To do: Set down each entry from the block beneath, exactly as written.
________________
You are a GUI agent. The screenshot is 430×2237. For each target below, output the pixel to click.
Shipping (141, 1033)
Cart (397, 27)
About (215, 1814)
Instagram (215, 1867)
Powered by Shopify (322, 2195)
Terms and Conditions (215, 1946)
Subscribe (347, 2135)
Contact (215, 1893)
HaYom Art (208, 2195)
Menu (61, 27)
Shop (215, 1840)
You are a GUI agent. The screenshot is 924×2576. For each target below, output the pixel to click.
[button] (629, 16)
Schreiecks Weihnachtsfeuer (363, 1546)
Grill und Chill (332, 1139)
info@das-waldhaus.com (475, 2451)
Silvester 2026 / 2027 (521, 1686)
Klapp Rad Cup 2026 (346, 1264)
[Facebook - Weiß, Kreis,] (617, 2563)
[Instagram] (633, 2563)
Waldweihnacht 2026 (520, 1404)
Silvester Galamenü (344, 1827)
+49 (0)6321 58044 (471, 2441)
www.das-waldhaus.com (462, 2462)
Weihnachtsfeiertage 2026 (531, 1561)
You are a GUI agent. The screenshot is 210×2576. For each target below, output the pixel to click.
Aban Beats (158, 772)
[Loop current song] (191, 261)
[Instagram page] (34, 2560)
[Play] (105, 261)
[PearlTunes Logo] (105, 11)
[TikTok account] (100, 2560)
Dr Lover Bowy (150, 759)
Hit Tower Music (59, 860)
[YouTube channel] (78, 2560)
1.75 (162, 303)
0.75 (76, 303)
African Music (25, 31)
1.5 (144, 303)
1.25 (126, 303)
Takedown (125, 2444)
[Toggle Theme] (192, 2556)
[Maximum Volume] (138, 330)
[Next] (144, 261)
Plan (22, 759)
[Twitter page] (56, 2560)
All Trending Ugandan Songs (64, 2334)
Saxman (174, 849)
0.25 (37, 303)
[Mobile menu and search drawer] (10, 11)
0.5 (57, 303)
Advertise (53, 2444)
________________
Task answer:
You are a GUI agent. The screenshot is 430×2237. For each target below, output the pixel to click.
Shipping (141, 1033)
Cart (397, 27)
About (215, 1814)
Instagram (215, 1867)
Powered by Shopify (322, 2195)
Terms and Conditions (215, 1946)
Subscribe (347, 2135)
Contact (215, 1893)
HaYom Art (208, 2195)
Menu (61, 27)
Shop (215, 1840)
You are a GUI agent. The screenshot is 924×2576. For each target below, output the pixel to click.
[button] (629, 16)
Schreiecks Weihnachtsfeuer (363, 1546)
Grill und Chill (332, 1139)
info@das-waldhaus.com (475, 2451)
Silvester 2026 / 2027 (521, 1686)
Klapp Rad Cup 2026 (346, 1264)
[Facebook - Weiß, Kreis,] (617, 2563)
[Instagram] (633, 2563)
Waldweihnacht 2026 (520, 1404)
Silvester Galamenü (344, 1827)
+49 (0)6321 58044 (471, 2441)
www.das-waldhaus.com (462, 2462)
Weihnachtsfeiertage 2026 (531, 1561)
You are a GUI agent. The screenshot is 210×2576. For each target below, output the pixel to click.
Aban Beats (158, 772)
[Loop current song] (191, 261)
[Instagram page] (34, 2560)
[Play] (105, 261)
[PearlTunes Logo] (105, 11)
[TikTok account] (100, 2560)
Dr Lover Bowy (150, 759)
Hit Tower Music (59, 860)
[YouTube channel] (78, 2560)
1.75 (162, 303)
0.75 (76, 303)
African Music (25, 31)
1.5 (144, 303)
1.25 (126, 303)
Takedown (125, 2444)
[Toggle Theme] (192, 2556)
[Maximum Volume] (138, 330)
[Next] (144, 261)
Plan (22, 759)
[Twitter page] (56, 2560)
All Trending Ugandan Songs (64, 2334)
Saxman (174, 849)
0.25 (37, 303)
[Mobile menu and search drawer] (10, 11)
0.5 (57, 303)
Advertise (53, 2444)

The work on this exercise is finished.